Chargeable income is the amount of income that is subject to tax after deductions and allowances have been taken into account. It is the total income earned by an individual or business, minus any allowable expenses, exemptions, and reliefs. This is the amount on which tax is calculated and paid to the government.
0
Google Gemini AI
Jul 18
Chargeable Income
Chargeable income refers to the portion of an individual's or entity's total income that is subject to income tax. It is calculated by subtracting eligible deductions, allowances, and exemptions from gross income.
Components of Chargeable Income:
- Gross Income: All income earned from various sources, such as salaries, wages, business profits, investment returns, and capital gains. - Deductions: Expenses that are allowed to be deducted from gross income to reduce taxable income. Common deductions include business expenses, employee expenses, interest payments, and charitable contributions. - Allowances: Certain deductions that are provided to taxpayers as a form of relief. Examples include allowances for personal exemptions, dependents, and specific expenses. - Exemptions: Amounts that are completely excluded from taxable income. These may include certain types of retirement income, dividends, and tax-free bonds.

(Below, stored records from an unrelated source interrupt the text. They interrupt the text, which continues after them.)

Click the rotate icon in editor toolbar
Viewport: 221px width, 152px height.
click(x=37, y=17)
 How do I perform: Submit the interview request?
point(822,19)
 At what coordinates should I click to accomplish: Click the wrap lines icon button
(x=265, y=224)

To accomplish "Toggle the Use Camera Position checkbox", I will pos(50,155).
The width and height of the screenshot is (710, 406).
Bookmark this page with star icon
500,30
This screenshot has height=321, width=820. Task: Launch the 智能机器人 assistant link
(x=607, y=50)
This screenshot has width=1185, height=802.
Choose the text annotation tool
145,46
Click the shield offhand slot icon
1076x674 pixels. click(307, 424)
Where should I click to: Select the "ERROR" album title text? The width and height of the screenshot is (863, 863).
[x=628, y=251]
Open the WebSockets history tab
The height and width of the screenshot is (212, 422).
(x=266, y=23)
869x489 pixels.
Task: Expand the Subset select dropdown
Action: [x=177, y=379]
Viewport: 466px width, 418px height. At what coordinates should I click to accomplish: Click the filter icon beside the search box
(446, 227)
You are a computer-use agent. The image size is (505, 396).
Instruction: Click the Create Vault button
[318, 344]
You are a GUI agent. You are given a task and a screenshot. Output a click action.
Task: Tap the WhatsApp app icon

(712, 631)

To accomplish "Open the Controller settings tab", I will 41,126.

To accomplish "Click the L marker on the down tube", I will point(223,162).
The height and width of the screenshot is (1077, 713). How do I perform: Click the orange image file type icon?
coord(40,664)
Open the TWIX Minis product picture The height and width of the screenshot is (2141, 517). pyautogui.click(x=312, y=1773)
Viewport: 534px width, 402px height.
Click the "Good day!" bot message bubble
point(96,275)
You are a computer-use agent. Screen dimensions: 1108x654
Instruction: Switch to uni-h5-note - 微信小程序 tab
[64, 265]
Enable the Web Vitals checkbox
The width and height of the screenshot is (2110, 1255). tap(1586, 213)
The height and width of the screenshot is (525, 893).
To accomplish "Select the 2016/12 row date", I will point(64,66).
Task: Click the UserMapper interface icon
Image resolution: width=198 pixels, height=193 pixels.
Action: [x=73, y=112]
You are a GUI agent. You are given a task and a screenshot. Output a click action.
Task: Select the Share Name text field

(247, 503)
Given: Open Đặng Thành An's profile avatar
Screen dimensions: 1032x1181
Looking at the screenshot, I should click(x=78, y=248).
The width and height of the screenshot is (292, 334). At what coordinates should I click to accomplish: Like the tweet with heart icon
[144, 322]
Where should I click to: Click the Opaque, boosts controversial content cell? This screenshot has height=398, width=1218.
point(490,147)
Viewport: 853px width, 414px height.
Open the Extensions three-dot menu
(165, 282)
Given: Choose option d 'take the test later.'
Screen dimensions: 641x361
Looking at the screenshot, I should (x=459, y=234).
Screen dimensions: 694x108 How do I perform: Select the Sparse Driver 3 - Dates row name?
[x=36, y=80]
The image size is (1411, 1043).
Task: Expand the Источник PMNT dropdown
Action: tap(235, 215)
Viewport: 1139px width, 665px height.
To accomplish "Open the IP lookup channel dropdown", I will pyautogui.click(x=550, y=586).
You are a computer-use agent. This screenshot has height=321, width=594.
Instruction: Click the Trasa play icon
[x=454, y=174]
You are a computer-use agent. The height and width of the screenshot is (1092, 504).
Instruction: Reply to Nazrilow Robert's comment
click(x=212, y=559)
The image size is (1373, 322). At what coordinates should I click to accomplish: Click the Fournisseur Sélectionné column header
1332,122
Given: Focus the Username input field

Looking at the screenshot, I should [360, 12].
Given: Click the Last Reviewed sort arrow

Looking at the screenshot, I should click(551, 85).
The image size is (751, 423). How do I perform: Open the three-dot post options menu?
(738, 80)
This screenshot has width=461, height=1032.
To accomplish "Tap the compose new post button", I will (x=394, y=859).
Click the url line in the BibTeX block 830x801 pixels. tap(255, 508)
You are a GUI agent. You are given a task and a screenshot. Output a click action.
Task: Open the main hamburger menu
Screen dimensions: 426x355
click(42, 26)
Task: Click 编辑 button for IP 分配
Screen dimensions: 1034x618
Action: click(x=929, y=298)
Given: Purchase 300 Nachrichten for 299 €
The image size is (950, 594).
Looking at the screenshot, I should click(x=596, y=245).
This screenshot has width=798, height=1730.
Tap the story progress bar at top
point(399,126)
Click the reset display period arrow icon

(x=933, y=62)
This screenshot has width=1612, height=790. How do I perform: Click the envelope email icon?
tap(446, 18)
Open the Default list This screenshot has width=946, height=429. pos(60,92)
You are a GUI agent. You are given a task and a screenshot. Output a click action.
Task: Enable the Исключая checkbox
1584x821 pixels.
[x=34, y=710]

Formula for Calculating Chargeable Income:
Chargeable Income = Gross Income - Deductions - Allowances - Exemptions
Importance of Chargeable Income:
Chargeable income is used as the basis for calculating income tax liability. By reducing chargeable income through eligible deductions, allowances, and exemptions, taxpayers can minimize their tax burden.
Variations by Jurisdiction:
The definition and calculation of chargeable income can vary based on the tax laws and regulations of different jurisdictions. Some countries may use different terms or have specific provisions for calculating taxable income.